* TASK PROMPT: Only the lines below, from the one with "This screenshot has height=340, width=644." through the one with "Given: Click the paperclip Đính kèm icon", are to be written out, exactly.

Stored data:
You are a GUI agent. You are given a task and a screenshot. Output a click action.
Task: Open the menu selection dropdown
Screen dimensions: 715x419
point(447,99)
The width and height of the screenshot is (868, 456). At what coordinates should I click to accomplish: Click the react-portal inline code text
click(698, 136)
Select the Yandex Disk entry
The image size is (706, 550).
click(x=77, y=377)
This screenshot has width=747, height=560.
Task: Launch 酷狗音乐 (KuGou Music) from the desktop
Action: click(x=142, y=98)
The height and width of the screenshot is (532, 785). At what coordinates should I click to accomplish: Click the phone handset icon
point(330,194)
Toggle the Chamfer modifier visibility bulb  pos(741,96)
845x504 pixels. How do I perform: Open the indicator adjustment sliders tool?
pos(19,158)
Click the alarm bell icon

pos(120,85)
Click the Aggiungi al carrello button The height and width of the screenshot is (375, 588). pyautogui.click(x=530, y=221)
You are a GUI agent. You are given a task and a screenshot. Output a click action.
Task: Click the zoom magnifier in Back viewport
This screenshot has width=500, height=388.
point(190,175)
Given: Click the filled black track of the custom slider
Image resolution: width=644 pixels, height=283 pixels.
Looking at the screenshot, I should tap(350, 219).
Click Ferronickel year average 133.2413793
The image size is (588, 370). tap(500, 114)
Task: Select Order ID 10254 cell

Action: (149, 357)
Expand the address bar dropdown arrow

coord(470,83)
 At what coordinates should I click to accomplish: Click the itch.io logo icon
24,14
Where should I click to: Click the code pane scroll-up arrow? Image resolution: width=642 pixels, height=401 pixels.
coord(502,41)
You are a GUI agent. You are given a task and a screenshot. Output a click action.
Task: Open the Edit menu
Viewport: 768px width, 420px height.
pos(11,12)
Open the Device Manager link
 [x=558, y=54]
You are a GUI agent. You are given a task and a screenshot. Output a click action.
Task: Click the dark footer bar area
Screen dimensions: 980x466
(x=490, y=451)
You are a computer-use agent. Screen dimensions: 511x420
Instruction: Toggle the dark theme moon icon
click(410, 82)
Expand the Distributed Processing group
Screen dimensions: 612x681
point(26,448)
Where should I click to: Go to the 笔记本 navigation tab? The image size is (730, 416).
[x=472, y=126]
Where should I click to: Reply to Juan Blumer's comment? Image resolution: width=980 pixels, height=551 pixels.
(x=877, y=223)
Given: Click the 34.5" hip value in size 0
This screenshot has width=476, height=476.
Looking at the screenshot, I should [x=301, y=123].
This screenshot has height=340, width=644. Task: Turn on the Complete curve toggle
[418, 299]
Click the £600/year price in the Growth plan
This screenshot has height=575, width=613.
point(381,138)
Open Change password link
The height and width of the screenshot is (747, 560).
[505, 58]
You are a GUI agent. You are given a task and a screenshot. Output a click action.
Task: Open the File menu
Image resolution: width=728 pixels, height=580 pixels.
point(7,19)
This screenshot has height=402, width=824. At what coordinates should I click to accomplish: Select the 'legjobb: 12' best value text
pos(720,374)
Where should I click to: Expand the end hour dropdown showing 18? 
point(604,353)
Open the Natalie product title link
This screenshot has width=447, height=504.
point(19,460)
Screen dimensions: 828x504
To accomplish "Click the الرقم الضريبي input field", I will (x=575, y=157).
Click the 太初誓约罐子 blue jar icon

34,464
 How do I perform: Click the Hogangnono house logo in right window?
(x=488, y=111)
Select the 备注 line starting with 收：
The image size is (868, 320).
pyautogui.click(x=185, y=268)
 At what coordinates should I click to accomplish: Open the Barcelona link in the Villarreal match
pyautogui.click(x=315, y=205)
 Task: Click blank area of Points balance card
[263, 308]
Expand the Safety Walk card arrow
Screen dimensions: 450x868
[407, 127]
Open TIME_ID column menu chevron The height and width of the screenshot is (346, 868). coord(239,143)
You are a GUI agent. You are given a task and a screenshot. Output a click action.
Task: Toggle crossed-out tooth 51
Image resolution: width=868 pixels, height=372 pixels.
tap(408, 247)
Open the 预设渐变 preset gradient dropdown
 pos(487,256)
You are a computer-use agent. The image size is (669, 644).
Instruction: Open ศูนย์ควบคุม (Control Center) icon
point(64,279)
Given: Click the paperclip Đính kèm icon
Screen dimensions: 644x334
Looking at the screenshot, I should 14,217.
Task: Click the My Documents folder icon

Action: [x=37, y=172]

* SOLUTION TO THIS EXERCISE:
This screenshot has height=340, width=644. Task: Turn on the Complete curve toggle
[418, 299]
Click the £600/year price in the Growth plan
This screenshot has height=575, width=613.
point(381,138)
Open Change password link
The height and width of the screenshot is (747, 560).
[505, 58]
You are a GUI agent. You are given a task and a screenshot. Output a click action.
Task: Open the File menu
Image resolution: width=728 pixels, height=580 pixels.
point(7,19)
This screenshot has height=402, width=824. At what coordinates should I click to accomplish: Select the 'legjobb: 12' best value text
pos(720,374)
Where should I click to: Expand the end hour dropdown showing 18? 
point(604,353)
Open the Natalie product title link
This screenshot has width=447, height=504.
point(19,460)
Screen dimensions: 828x504
To accomplish "Click the الرقم الضريبي input field", I will (x=575, y=157).
Click the 太初誓约罐子 blue jar icon

34,464
 How do I perform: Click the Hogangnono house logo in right window?
(x=488, y=111)
Select the 备注 line starting with 收：
The image size is (868, 320).
pyautogui.click(x=185, y=268)
 At what coordinates should I click to accomplish: Open the Barcelona link in the Villarreal match
pyautogui.click(x=315, y=205)
 Task: Click blank area of Points balance card
[263, 308]
Expand the Safety Walk card arrow
Screen dimensions: 450x868
[407, 127]
Open TIME_ID column menu chevron The height and width of the screenshot is (346, 868). coord(239,143)
You are a GUI agent. You are given a task and a screenshot. Output a click action.
Task: Toggle crossed-out tooth 51
Image resolution: width=868 pixels, height=372 pixels.
tap(408, 247)
Open the 预设渐变 preset gradient dropdown
 pos(487,256)
You are a computer-use agent. The image size is (669, 644).
Instruction: Open ศูนย์ควบคุม (Control Center) icon
point(64,279)
Given: Click the paperclip Đính kèm icon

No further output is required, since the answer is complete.